The recommendation was one of a number of house-cleaning motions that a newly reconstituted City Council was considering after five years of contentious governance. Measures have included a 60-day travel expense moratorium and the appointment of a permanent city attorney and city manager. Council members have even agreed to take etiquette classes and behave civilly at meetings as a condition of keeping the city’s insurance coverage.

But McIntosh and dozens of other residents who crowded into the council chambers Tuesday night could not imagine why the city would need to change its name.

La Puente has “an identity problem,” they were told by Councilman Vince House, who proposed the change.

“The culprit is the ZIP Code 91744, which encompasses a 9.6-square-mile region of which La Puente sits in the middle of 3.5 square miles,” he said. Every time a crime occurs in the unincorporated areas of Valinda or Bassett, which also share La Puente’s ZIP Code, it’s reported as a crime that occurred in La Puente, hurting the city’s reputation and property values, he told residents.

“We need an identity that separates us from that original post office which happened to be in La Puente,” he said. “So we’ll no longer have this stigma of being involved with some very nefarious locations near our city.”

He noted that in a presentation by the Sheriff’s Department last month, the city was told that there were 82 post-release supervised persons in La Puente, compared with four in neighboring City of Industry.

They later corrected the number, clarifying that the city itself, excluding the unincorporated areas, has only 26. “I’m not saying that we don’t have crime,” House said, “just that we don’t have all of it.”

Most recently, a woman’s body was reportedly found in a gutter in La Puente.

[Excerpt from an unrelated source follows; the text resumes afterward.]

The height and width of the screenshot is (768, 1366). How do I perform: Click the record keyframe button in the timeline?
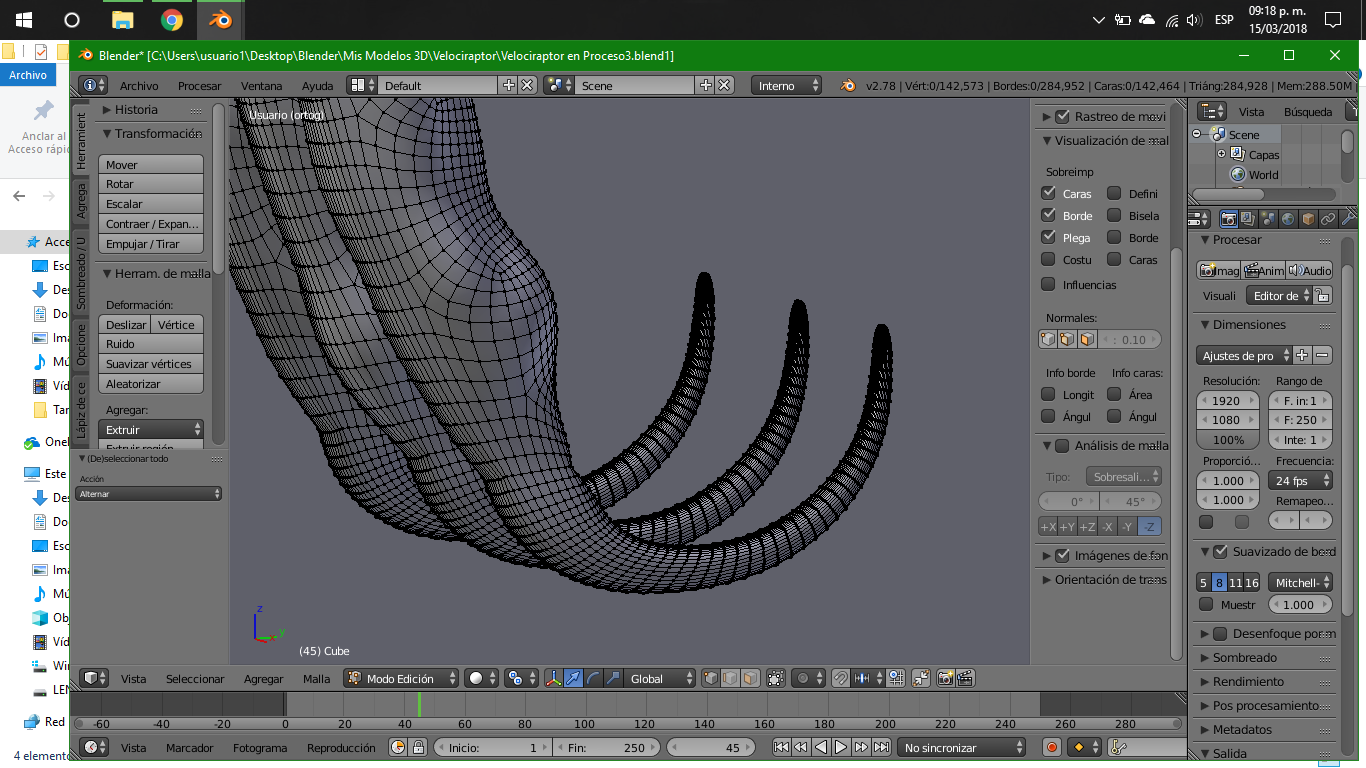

It was actually East Valinda.

Changing the name would give the city more problems, residents insisted. Street signs, maps, letterheads and bank statements would need to be changed.

In the end, House agreed with Mayor Daniel Holloway that the solution might be to change the ZIP Code instead of the city’s name.

McIntosh, who said she’d be “very disturbed” if anyone ever proposed a name change again, walked out of the meeting tired but relieved. “Everybody would have protested it,” she said, “he’d be on his deathbed.”